Antonio Fontana

B.A. in Political Science and History, CUNY Brooklyn College, 2010

M.A in Liberal Studies with an emphasis in Modern Intellectual History, CUNY Graduate Center, 2012

 

Antonio is originally from Brooklyn and started the program in the fall of 2016. He is particularly interested in 19th and 20th century German Romantic and English Victorian literature. Specifically, he is interested in the aestheticisation of political violence and political terror in Germany and Europe during WWII, and processes of political, social, and cultural dehumanization and their relation to aesthetics, aesthetic theory, and art. He is also interested in post-colonial theory and critical race theory, as well as neo-and post-Marxian analyses of literature and art.
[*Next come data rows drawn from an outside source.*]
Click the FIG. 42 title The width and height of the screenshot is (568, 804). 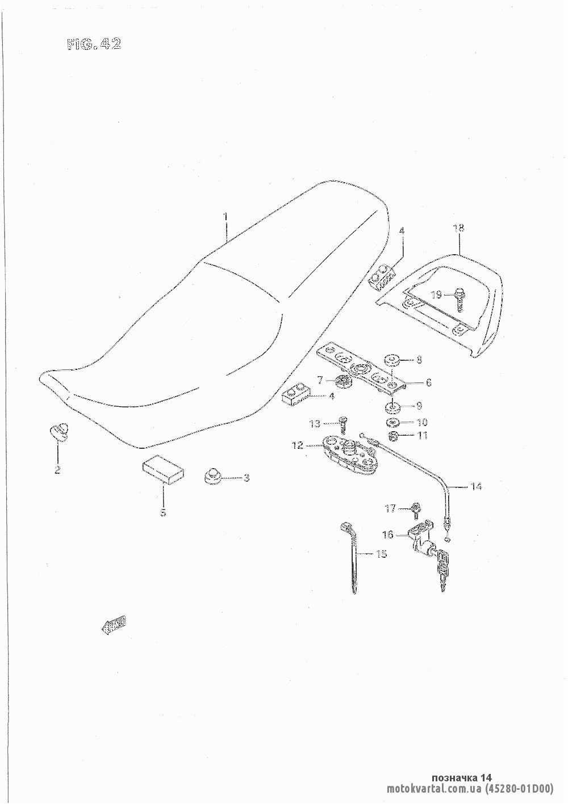click(x=94, y=45)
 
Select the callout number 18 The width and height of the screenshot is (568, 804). click(x=458, y=228)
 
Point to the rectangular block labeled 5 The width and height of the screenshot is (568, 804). click(x=163, y=470)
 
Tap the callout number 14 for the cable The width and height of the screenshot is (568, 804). click(x=476, y=486)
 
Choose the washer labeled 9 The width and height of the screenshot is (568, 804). click(x=391, y=406)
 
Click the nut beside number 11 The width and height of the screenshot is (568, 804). click(x=392, y=436)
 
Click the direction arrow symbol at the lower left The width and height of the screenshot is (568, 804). click(x=114, y=625)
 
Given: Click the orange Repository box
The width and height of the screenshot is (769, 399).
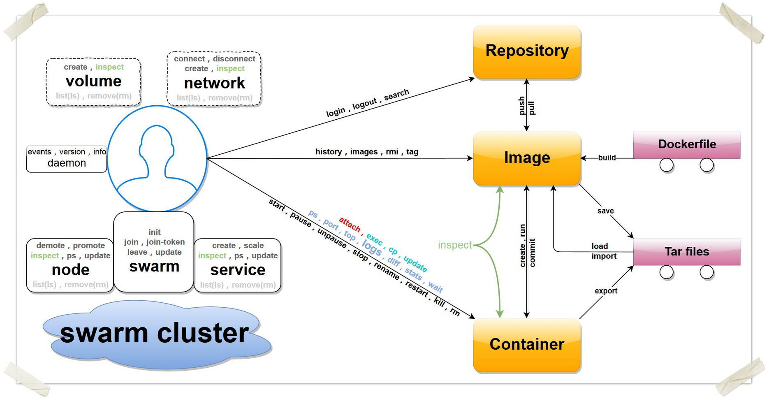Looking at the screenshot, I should click(x=527, y=51).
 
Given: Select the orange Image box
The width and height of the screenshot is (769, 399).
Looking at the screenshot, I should click(x=527, y=158).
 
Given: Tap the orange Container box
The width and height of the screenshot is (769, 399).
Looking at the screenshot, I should click(x=527, y=345).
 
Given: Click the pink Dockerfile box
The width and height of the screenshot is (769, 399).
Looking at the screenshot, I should click(x=687, y=144).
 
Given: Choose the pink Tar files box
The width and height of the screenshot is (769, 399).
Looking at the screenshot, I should click(x=687, y=251).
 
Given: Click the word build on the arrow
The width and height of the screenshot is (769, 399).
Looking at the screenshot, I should click(x=607, y=158).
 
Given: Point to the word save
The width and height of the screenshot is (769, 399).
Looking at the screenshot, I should click(x=605, y=211).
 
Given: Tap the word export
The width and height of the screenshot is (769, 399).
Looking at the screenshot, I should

He is also a Graduate Assistant.

He is addicted to coffee, reading, writing, and watching re-runs of Smallville, and is a huge animal lover. He is also a fan of classical music and opera, and his favorite composers are Beethoven, Brahms, and Wagner. When not constantly thinking about schoolwork, he enjoys listening to Rachmaninov and Chopin at full blast on the stereo.

Antonio will also be presenting a paper in late May at the Keats Foundation Conference at the Keats House, in London, as well as presenting at a roundtable discussion on cultural mobilities in around the Mediterranean at the MLA in January of 2018.